Saved data entries:
= Beginning of Section =

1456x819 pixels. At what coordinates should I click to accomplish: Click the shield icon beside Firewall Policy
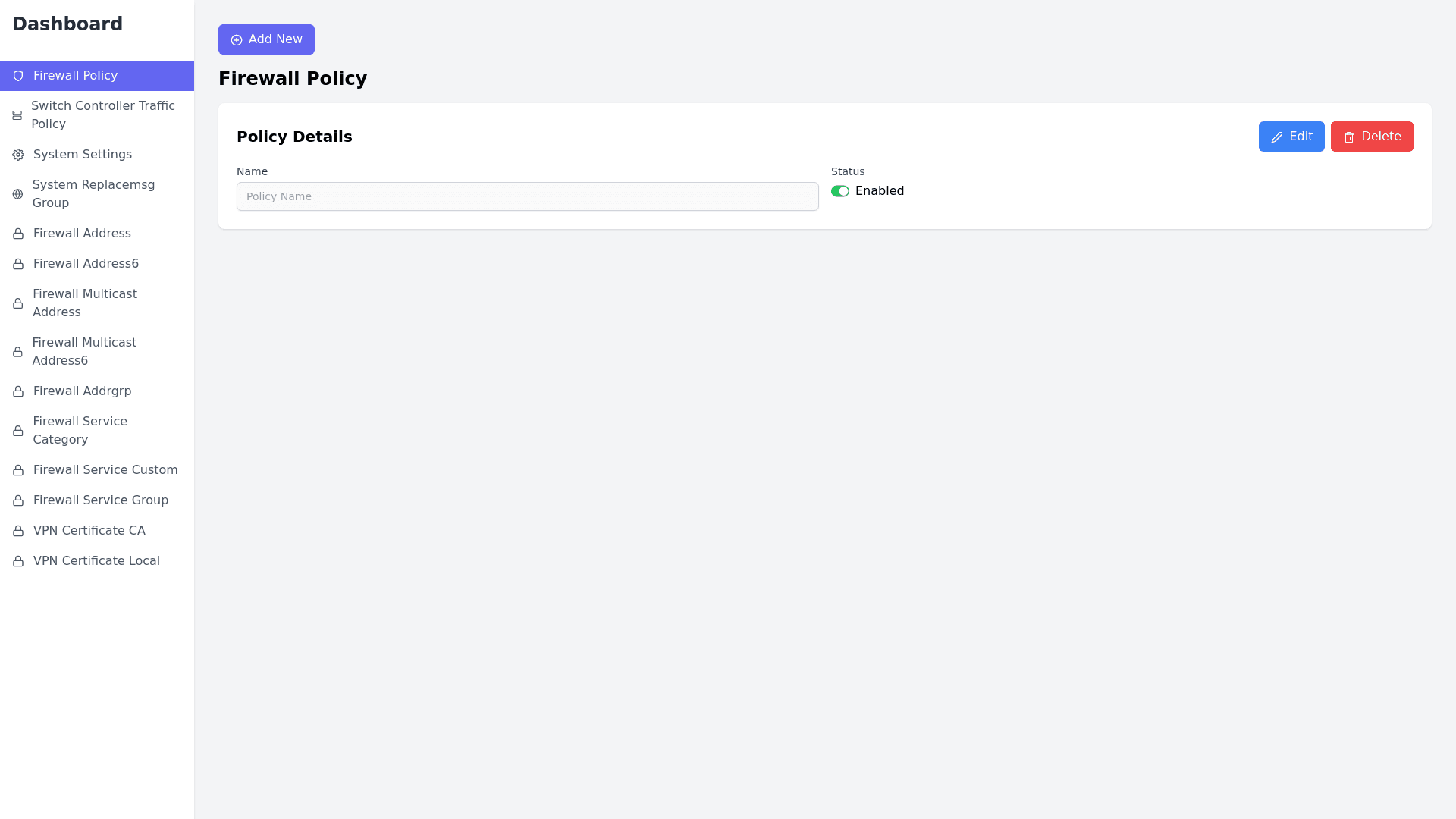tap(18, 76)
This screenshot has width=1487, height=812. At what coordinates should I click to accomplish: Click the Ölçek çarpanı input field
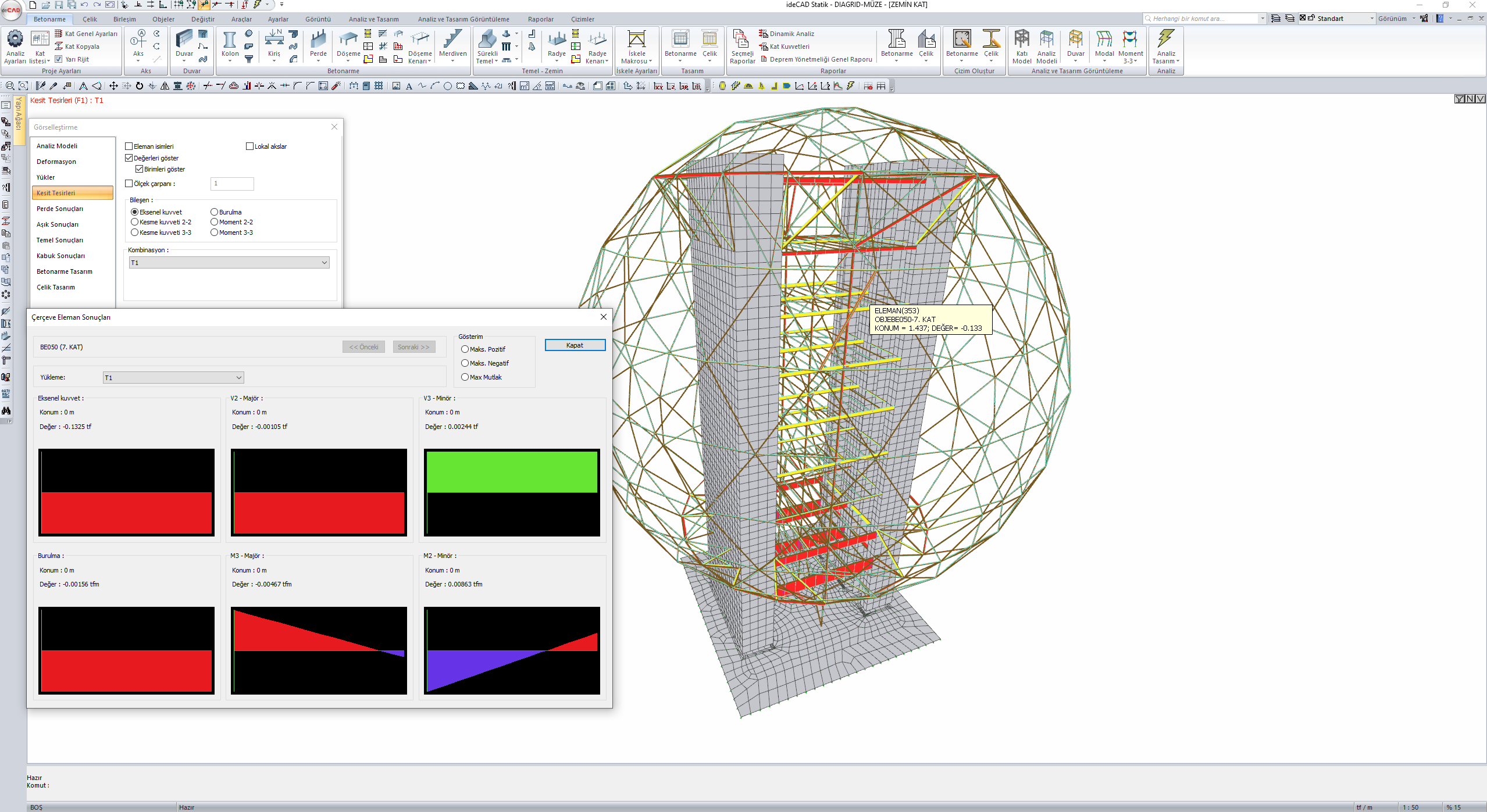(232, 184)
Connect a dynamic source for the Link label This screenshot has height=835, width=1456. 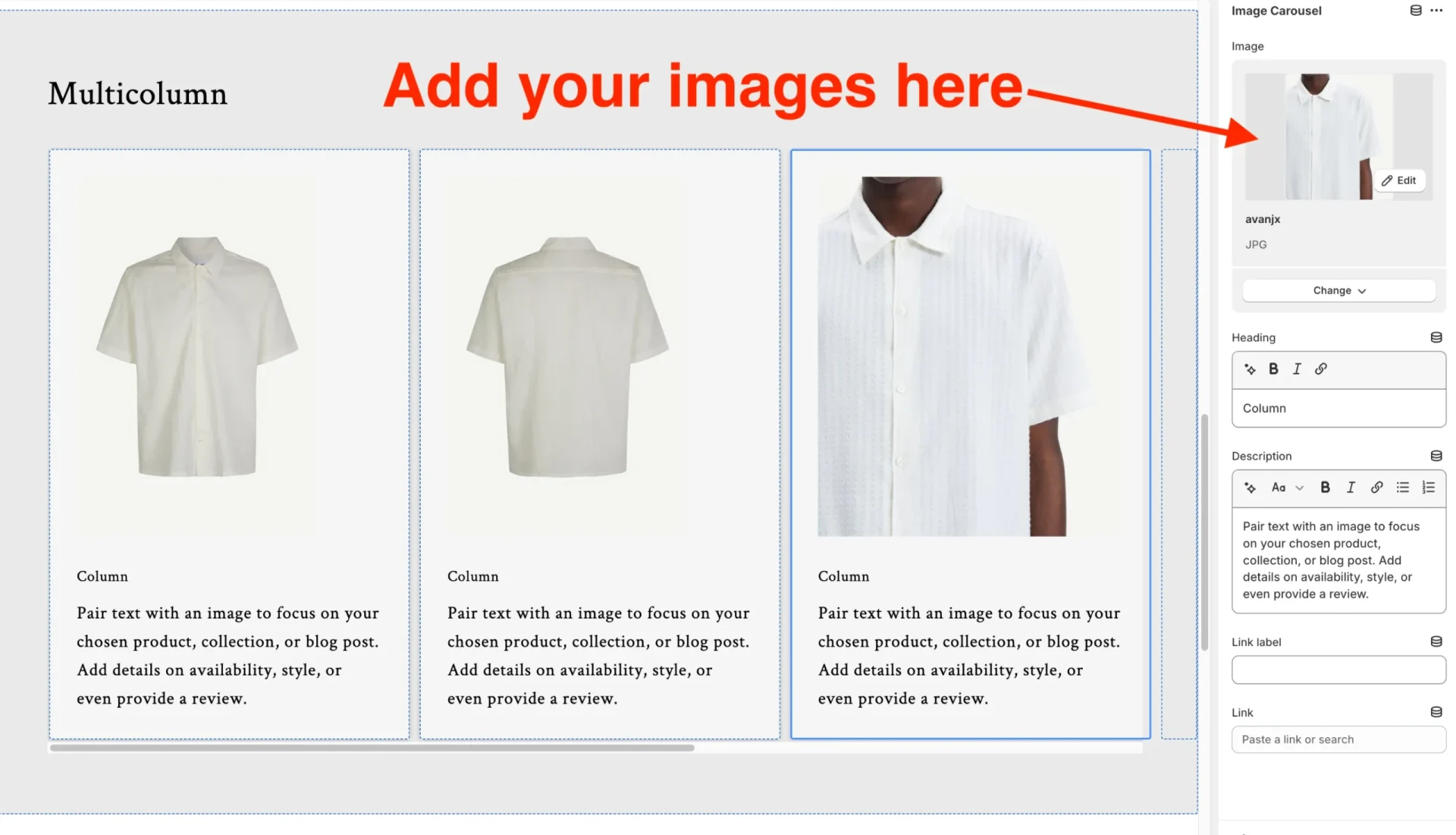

= End of Section =

WORK TO COMPLETE: Give back exactly the lines running from the one that contains "This screenshot has width=1487, height=812." to the end of the records, including both of those lines and excluding every picture.

SOLUTION:
This screenshot has width=1487, height=812. At what coordinates should I click to accomplish: Click the Ölçek çarpanı input field
(232, 184)
Connect a dynamic source for the Link label This screenshot has height=835, width=1456. 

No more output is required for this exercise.